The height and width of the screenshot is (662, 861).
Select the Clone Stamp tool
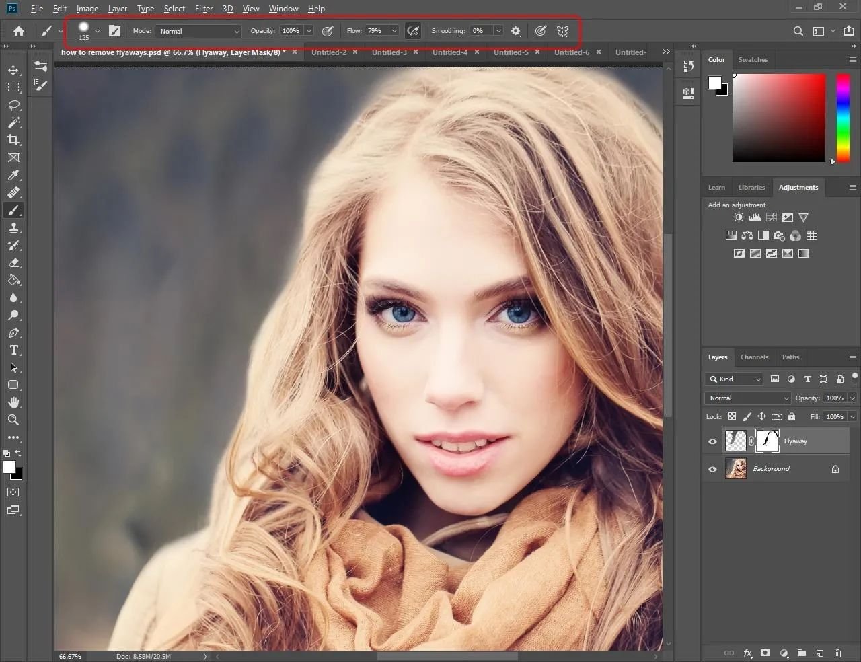[x=13, y=228]
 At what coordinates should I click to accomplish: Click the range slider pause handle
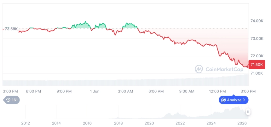point(248,112)

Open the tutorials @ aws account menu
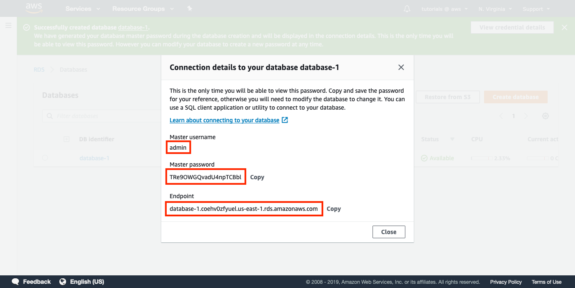point(445,9)
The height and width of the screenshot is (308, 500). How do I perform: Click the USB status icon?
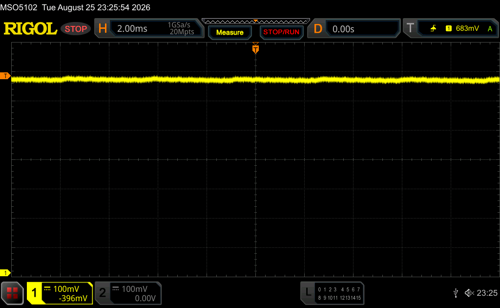point(456,293)
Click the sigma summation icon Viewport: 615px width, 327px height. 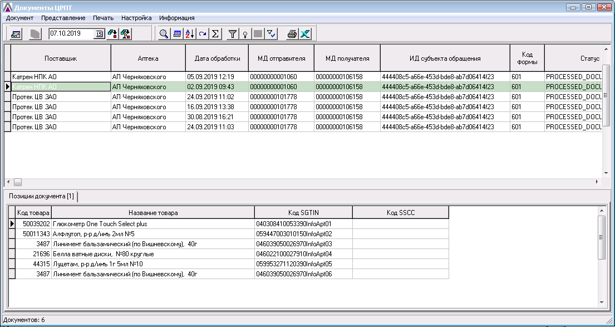(215, 34)

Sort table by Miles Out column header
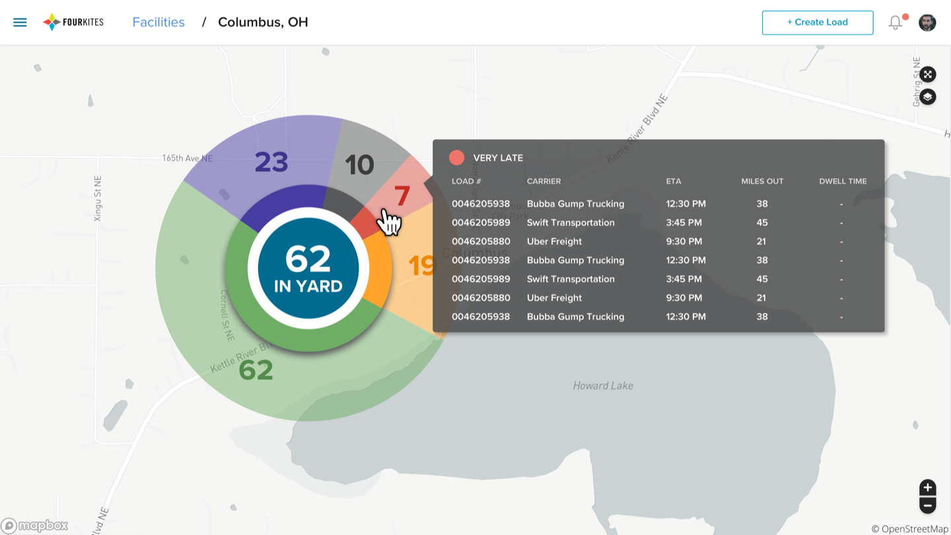[762, 181]
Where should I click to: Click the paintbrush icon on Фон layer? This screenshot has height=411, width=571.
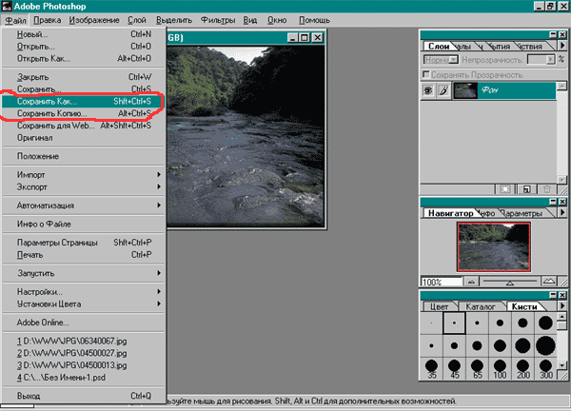pos(443,91)
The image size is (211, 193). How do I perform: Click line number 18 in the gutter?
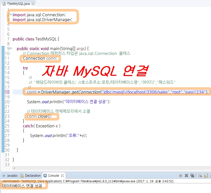tap(7, 92)

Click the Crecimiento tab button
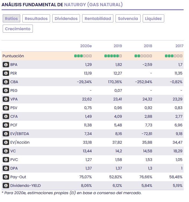point(18,29)
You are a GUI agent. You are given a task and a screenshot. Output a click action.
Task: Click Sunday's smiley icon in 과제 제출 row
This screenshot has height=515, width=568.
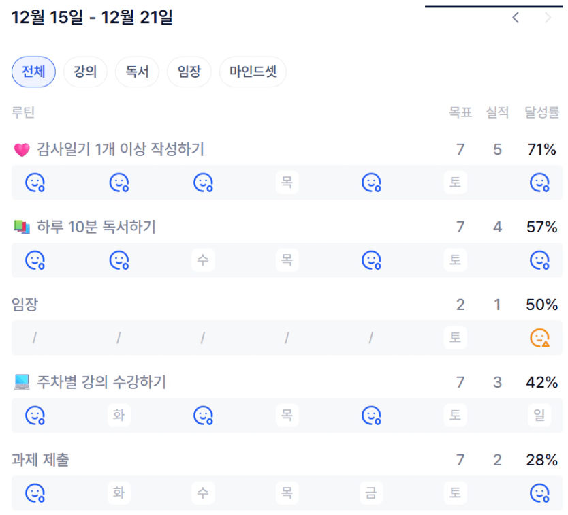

#### TASK REQUIREMENTS
Reproduce exactly and only the lines from the line that contains "The image size" to the end of the data above, both ends included. No pictures go in the copy.

#### TASK RESULT
The image size is (211, 193). How do I perform: Click line number 18 in the gutter?
tap(7, 92)

Click the Crecimiento tab button
point(18,29)
You are a GUI agent. You are given a task and a screenshot. Output a click action.
Task: Click Sunday's smiley icon in 과제 제출 row
This screenshot has height=515, width=568.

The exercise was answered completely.